结合注意力机制和因果卷积网络的维吾尔语方言识别

The Uyghur dialect recognition based on attention mechanism and causal convolution networks

摘要: 针对传统x-vector模型生成方言语音段级表示时，未考虑不同帧级特征对方言辨识作用不一致的问题，以及维吾尔语的黏着性特点，提出结合注意力机制和因果卷积网络的维吾尔语方言识别方法。首先使用多层因果卷网络实现方言语音序列建模，然后采用空洞卷积核增大感受野扩展采样范围，最后使用注意力池化获取方言语音段级特征。维吾尔语方言识别实验结果表明，所提方法较标准x-vector模型方言识别的识别准确率提升了23.19个百分点。

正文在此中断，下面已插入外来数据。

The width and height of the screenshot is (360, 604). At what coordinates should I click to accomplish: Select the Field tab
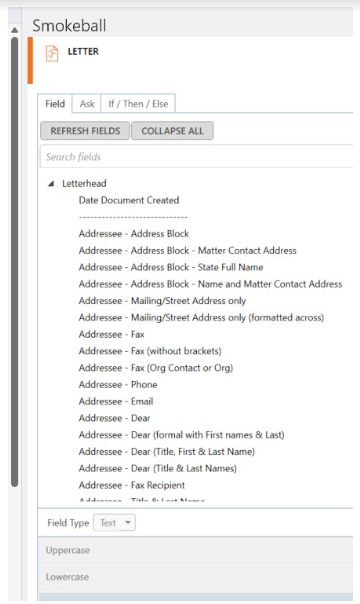tap(55, 104)

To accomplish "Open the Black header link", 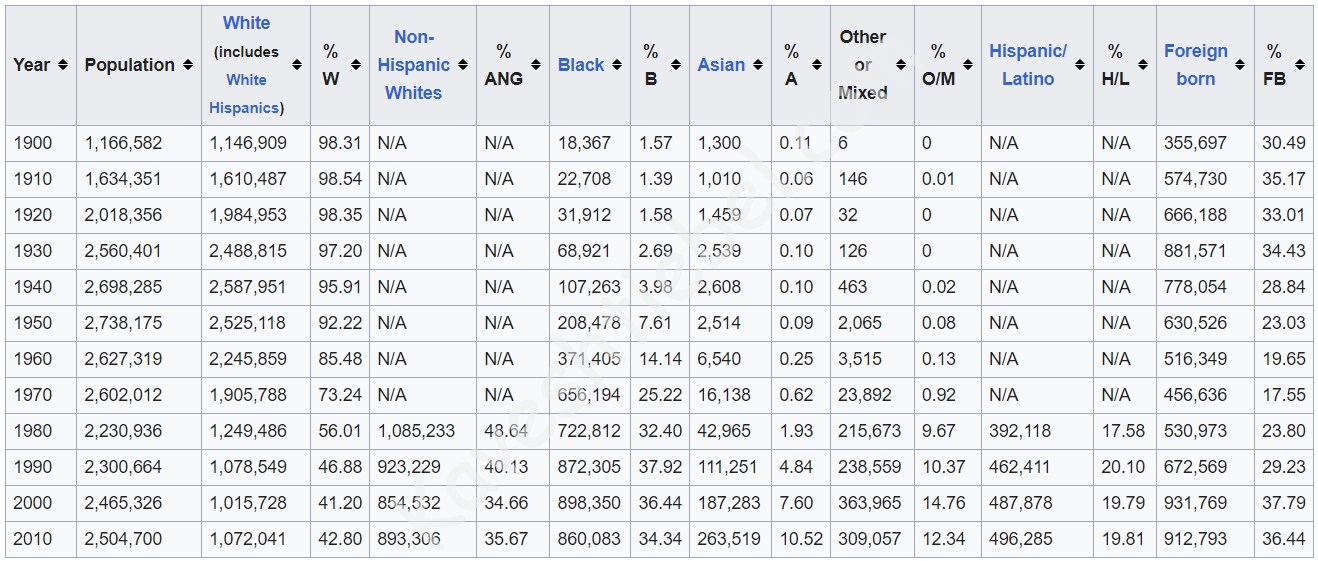I will [581, 65].
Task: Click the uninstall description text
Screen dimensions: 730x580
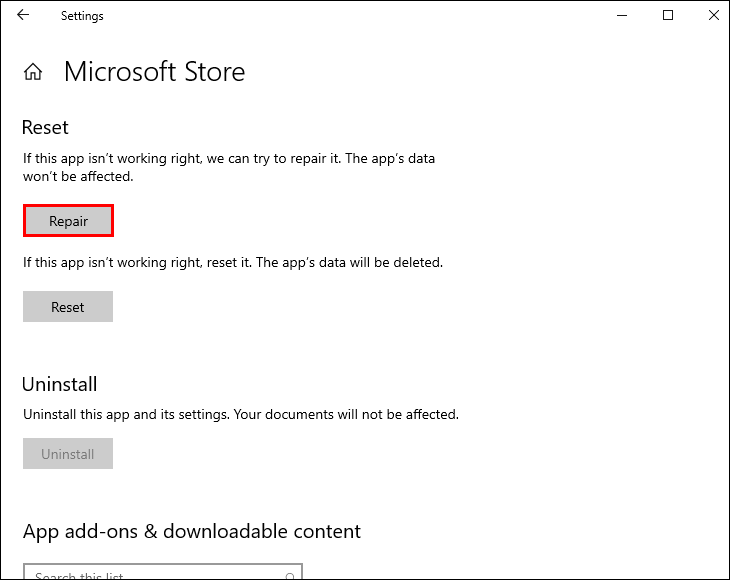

Abstract: Considering that different frame features have different effects on dialect recognition when the traditional x-vector model is used to generate segment representation of dialect speech, and that Uighur language is an agglutinative language, a recognition method of Uighur dialect based on attention mechanism and causal convolution network is proposed. First, the multi-layer causal volume network is used to model the speech sequence, then the dilated convolution kernel is used to expand the sampling range of the receptive field, and finally the attention pooling is used to obtain the speech segment features. The experimental results of Uyghur dialect recognition show that the accuracy of the proposed method is 23.19 percentage higher than that of the standard x-vector model.